We can’t think of a single good reason why it shouldn’t, if the conditions are right!

The hardest part is getting the right conditions. On Earth, the biggest requirement for life is water. Our planet is very good at growing things in every possible location, so long as it’s near or in liquid water. Life arose extremely quickly after the formation of the earth, which seems to indicate that if once the Earth had a surface with liquid water on it, there were not a lot of other stumbling blocks to overcome before life could spring forth.

Having liquid water usually means that the planet has to be in a relatively narrow distance window away from its star, and have a surface upon which the water can rest. Effectively, we need rocky planets at exactly the right distance from the sun such that all the water doesn’t freeze solid or evaporate away. Outside of that distance band in a solar system which allows for liquid water, there are precious few opportunities for liquid water to exist, except in unusual cases like Enceladus, a moon of Saturn, and Europa, a moon of Jupiter. Both of these moons are thought to have an ocean of liquid water under their icy surfaces. These small moons can maintain liquid water because the tidal forces from the massive planets they orbit are constantly stretching the rock at the cores of the moons. This stretching heats up the rock, and that heating provides the energy required to maintain liquid water, even though these moons are far too distant from the sun to keep liquid water on their surfaces.
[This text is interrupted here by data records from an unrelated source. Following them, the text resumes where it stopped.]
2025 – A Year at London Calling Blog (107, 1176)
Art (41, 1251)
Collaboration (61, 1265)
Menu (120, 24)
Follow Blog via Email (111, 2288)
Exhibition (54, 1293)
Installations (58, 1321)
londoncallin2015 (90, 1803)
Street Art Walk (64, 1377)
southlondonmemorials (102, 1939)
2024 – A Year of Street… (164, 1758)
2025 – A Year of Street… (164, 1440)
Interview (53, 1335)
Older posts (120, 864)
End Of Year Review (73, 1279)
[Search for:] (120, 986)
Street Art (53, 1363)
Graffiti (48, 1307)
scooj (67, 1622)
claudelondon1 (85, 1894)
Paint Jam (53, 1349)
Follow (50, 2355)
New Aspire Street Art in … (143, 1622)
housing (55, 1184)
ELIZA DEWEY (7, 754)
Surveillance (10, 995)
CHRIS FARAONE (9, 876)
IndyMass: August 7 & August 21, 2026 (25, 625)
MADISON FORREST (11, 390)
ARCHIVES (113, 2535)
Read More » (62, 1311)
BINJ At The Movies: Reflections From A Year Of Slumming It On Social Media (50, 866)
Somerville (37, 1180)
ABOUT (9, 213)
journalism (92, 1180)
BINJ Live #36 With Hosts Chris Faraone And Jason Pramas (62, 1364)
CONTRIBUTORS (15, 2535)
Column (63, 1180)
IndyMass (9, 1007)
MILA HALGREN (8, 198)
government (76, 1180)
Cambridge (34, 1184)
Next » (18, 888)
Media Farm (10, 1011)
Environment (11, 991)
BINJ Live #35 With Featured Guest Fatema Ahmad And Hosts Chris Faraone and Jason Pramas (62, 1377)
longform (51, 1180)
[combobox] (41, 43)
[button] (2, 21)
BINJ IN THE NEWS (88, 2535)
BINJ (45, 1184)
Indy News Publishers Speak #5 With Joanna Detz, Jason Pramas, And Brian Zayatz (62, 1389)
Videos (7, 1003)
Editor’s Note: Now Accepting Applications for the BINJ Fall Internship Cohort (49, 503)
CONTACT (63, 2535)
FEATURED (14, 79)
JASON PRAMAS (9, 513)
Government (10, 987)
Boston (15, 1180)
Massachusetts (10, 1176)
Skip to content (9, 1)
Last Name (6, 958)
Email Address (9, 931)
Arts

As a result, planetary scientists are very excited about the prospect of being able to find life on Europa and Enceladus, but in order to go check, we’ll have to send a craft to those moons to look directly.

Also within our solar system, we are currently looking for evidence that life once existed on Mars. The information coming back from our Mars rovers tells us that Mars was once warmer and wetter than it is now, which means that it should have been a good place for life, back when it was able to hold liquid water. However, since Mars has become very cold over the years, we don’t expect to find evidence of life currently thriving there.

Looking for planets outside our solar system becomes much more difficult than looking within it; for starters, it’s much more difficult to find the planets to start with. We then need to filter out only the ones that fall within this magic range of distances from their star where liquid water can exist. The technology to find rocky planets in the liquid water zone has only recently been developed. These planets are extremely hard to detect, and push the boundaries of the sensitivity of our telescopes. The Kepler satellite has begun to push into this realm of extrasolar planets, and the massive amount of data it took before the end of its mission is still being analyzed. It seems, from the data that’s been studied so far, that about 20% of all stars like our sun have a planet around it like the Earth - a rocky planet near enough to the star to have liquid water.

Proving that liquid water does in fact exist on those planets is more difficult still - you have to detect the signature of water in the atmosphere of a planet that is light years away. Proving the existence of life will be an even more difficult task, but once we begin to find lots of planets with liquid water on their surfaces, the odds are pretty good that one of them will contain life of some form. It will be much easier to search for life within our own solar system, since we can actually go to these places and see what’s there directly.

No matter where it might be - the search is on.